WHAT THE EXERCISE ASKS: Every entry, from first to last, must be written out exactly.

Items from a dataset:
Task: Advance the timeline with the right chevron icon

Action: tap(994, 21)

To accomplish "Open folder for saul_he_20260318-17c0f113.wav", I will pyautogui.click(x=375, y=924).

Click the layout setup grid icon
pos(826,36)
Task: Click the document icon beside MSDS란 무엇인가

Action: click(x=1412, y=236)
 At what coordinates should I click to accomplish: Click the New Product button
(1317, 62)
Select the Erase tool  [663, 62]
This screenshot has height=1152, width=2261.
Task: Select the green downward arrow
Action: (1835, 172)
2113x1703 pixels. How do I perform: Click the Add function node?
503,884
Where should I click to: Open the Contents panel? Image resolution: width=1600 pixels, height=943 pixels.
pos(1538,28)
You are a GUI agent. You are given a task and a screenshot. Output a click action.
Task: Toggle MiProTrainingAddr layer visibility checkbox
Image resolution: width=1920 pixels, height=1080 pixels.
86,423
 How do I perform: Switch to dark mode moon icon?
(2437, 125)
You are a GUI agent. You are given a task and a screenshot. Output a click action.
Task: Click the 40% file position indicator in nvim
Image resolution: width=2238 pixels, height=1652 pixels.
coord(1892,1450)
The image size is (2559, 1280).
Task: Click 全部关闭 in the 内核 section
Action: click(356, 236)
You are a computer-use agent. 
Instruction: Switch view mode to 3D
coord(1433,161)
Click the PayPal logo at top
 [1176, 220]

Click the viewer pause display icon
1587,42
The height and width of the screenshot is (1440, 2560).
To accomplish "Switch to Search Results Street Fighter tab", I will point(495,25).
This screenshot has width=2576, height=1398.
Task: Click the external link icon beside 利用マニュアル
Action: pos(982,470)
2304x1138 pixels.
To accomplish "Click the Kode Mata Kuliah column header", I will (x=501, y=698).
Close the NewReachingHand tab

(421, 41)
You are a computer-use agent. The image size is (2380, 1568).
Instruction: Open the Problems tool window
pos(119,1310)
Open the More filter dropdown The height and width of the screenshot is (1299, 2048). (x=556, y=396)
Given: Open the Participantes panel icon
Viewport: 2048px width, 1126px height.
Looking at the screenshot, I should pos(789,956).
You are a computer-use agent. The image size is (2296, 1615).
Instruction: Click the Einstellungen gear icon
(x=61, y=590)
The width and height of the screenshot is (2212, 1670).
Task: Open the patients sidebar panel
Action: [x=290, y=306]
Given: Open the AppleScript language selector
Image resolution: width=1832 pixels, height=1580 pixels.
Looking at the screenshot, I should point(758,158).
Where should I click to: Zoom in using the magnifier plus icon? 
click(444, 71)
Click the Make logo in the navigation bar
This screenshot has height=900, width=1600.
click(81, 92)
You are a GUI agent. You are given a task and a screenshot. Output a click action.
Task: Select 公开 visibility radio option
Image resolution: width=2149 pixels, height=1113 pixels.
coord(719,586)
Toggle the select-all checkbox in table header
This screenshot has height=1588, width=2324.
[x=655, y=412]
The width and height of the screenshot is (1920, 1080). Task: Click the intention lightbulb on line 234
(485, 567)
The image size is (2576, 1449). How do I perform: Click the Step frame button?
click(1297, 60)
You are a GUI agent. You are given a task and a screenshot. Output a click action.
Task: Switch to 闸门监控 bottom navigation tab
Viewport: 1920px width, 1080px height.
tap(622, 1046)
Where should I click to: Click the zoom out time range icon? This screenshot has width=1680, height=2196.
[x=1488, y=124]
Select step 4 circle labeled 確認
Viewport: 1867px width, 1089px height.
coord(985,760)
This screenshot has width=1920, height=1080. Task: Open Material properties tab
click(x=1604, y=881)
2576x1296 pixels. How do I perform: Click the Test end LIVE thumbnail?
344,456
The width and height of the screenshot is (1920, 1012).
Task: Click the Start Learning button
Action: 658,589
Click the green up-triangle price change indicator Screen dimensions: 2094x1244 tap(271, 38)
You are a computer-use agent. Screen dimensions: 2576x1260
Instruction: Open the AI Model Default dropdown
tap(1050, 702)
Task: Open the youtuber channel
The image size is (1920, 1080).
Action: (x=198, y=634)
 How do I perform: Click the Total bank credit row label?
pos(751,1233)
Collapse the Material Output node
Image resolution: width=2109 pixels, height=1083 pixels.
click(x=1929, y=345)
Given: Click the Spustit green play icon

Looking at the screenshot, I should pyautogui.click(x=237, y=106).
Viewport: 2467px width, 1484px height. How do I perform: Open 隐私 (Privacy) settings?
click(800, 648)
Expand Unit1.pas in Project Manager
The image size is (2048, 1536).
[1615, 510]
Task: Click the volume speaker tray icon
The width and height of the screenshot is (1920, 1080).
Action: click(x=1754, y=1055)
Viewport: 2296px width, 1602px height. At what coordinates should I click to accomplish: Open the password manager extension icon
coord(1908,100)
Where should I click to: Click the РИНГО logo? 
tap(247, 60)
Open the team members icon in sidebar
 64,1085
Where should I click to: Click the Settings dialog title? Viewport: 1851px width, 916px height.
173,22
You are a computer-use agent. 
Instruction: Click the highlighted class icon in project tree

RESULT:
Task: Advance the timeline with the right chevron icon

Action: tap(994, 21)

To accomplish "Open folder for saul_he_20260318-17c0f113.wav", I will pyautogui.click(x=375, y=924).

Click the layout setup grid icon
pos(826,36)
Task: Click the document icon beside MSDS란 무엇인가

Action: click(x=1412, y=236)
 At what coordinates should I click to accomplish: Click the New Product button
(1317, 62)
Select the Erase tool  [663, 62]
This screenshot has height=1152, width=2261.
Task: Select the green downward arrow
Action: (1835, 172)
2113x1703 pixels. How do I perform: Click the Add function node?
503,884
Where should I click to: Open the Contents panel? Image resolution: width=1600 pixels, height=943 pixels.
pos(1538,28)
You are a GUI agent. You are given a task and a screenshot. Output a click action.
Task: Toggle MiProTrainingAddr layer visibility checkbox
Image resolution: width=1920 pixels, height=1080 pixels.
86,423
 How do I perform: Switch to dark mode moon icon?
(2437, 125)
You are a GUI agent. You are given a task and a screenshot. Output a click action.
Task: Click the 40% file position indicator in nvim
Image resolution: width=2238 pixels, height=1652 pixels.
coord(1892,1450)
The image size is (2559, 1280).
Task: Click 全部关闭 in the 内核 section
Action: click(356, 236)
You are a computer-use agent. 
Instruction: Switch view mode to 3D
coord(1433,161)
Click the PayPal logo at top
 [1176, 220]

Click the viewer pause display icon
1587,42
The height and width of the screenshot is (1440, 2560).
To accomplish "Switch to Search Results Street Fighter tab", I will point(495,25).
This screenshot has width=2576, height=1398.
Task: Click the external link icon beside 利用マニュアル
Action: pos(982,470)
2304x1138 pixels.
To accomplish "Click the Kode Mata Kuliah column header", I will (x=501, y=698).
Close the NewReachingHand tab

(421, 41)
You are a computer-use agent. The image size is (2380, 1568).
Instruction: Open the Problems tool window
pos(119,1310)
Open the More filter dropdown The height and width of the screenshot is (1299, 2048). (x=556, y=396)
Given: Open the Participantes panel icon
Viewport: 2048px width, 1126px height.
Looking at the screenshot, I should pos(789,956).
You are a computer-use agent. The image size is (2296, 1615).
Instruction: Click the Einstellungen gear icon
(x=61, y=590)
The width and height of the screenshot is (2212, 1670).
Task: Open the patients sidebar panel
Action: [x=290, y=306]
Given: Open the AppleScript language selector
Image resolution: width=1832 pixels, height=1580 pixels.
Looking at the screenshot, I should point(758,158).
Where should I click to: Zoom in using the magnifier plus icon? 
click(444, 71)
Click the Make logo in the navigation bar
This screenshot has height=900, width=1600.
click(81, 92)
You are a GUI agent. You are given a task and a screenshot. Output a click action.
Task: Select 公开 visibility radio option
Image resolution: width=2149 pixels, height=1113 pixels.
coord(719,586)
Toggle the select-all checkbox in table header
This screenshot has height=1588, width=2324.
[x=655, y=412]
The width and height of the screenshot is (1920, 1080). Task: Click the intention lightbulb on line 234
(485, 567)
The image size is (2576, 1449). How do I perform: Click the Step frame button?
click(1297, 60)
You are a GUI agent. You are given a task and a screenshot. Output a click action.
Task: Switch to 闸门监控 bottom navigation tab
Viewport: 1920px width, 1080px height.
tap(622, 1046)
Where should I click to: Click the zoom out time range icon? This screenshot has width=1680, height=2196.
[x=1488, y=124]
Select step 4 circle labeled 確認
Viewport: 1867px width, 1089px height.
coord(985,760)
This screenshot has width=1920, height=1080. Task: Open Material properties tab
click(x=1604, y=881)
2576x1296 pixels. How do I perform: Click the Test end LIVE thumbnail?
344,456
The width and height of the screenshot is (1920, 1012).
Task: Click the Start Learning button
Action: 658,589
Click the green up-triangle price change indicator Screen dimensions: 2094x1244 tap(271, 38)
You are a computer-use agent. Screen dimensions: 2576x1260
Instruction: Open the AI Model Default dropdown
tap(1050, 702)
Task: Open the youtuber channel
The image size is (1920, 1080).
Action: (x=198, y=634)
 How do I perform: Click the Total bank credit row label?
pos(751,1233)
Collapse the Material Output node
Image resolution: width=2109 pixels, height=1083 pixels.
click(x=1929, y=345)
Given: Click the Spustit green play icon

Looking at the screenshot, I should pyautogui.click(x=237, y=106).
Viewport: 2467px width, 1484px height. How do I perform: Open 隐私 (Privacy) settings?
click(800, 648)
Expand Unit1.pas in Project Manager
The image size is (2048, 1536).
[1615, 510]
Task: Click the volume speaker tray icon
The width and height of the screenshot is (1920, 1080).
Action: click(x=1754, y=1055)
Viewport: 2296px width, 1602px height. At what coordinates should I click to accomplish: Open the password manager extension icon
coord(1908,100)
Where should I click to: Click the РИНГО logo? 
tap(247, 60)
Open the team members icon in sidebar
 64,1085
Where should I click to: Click the Settings dialog title? Viewport: 1851px width, 916px height.
173,22
You are a computer-use agent. 
Instruction: Click the highlighted class icon in project tree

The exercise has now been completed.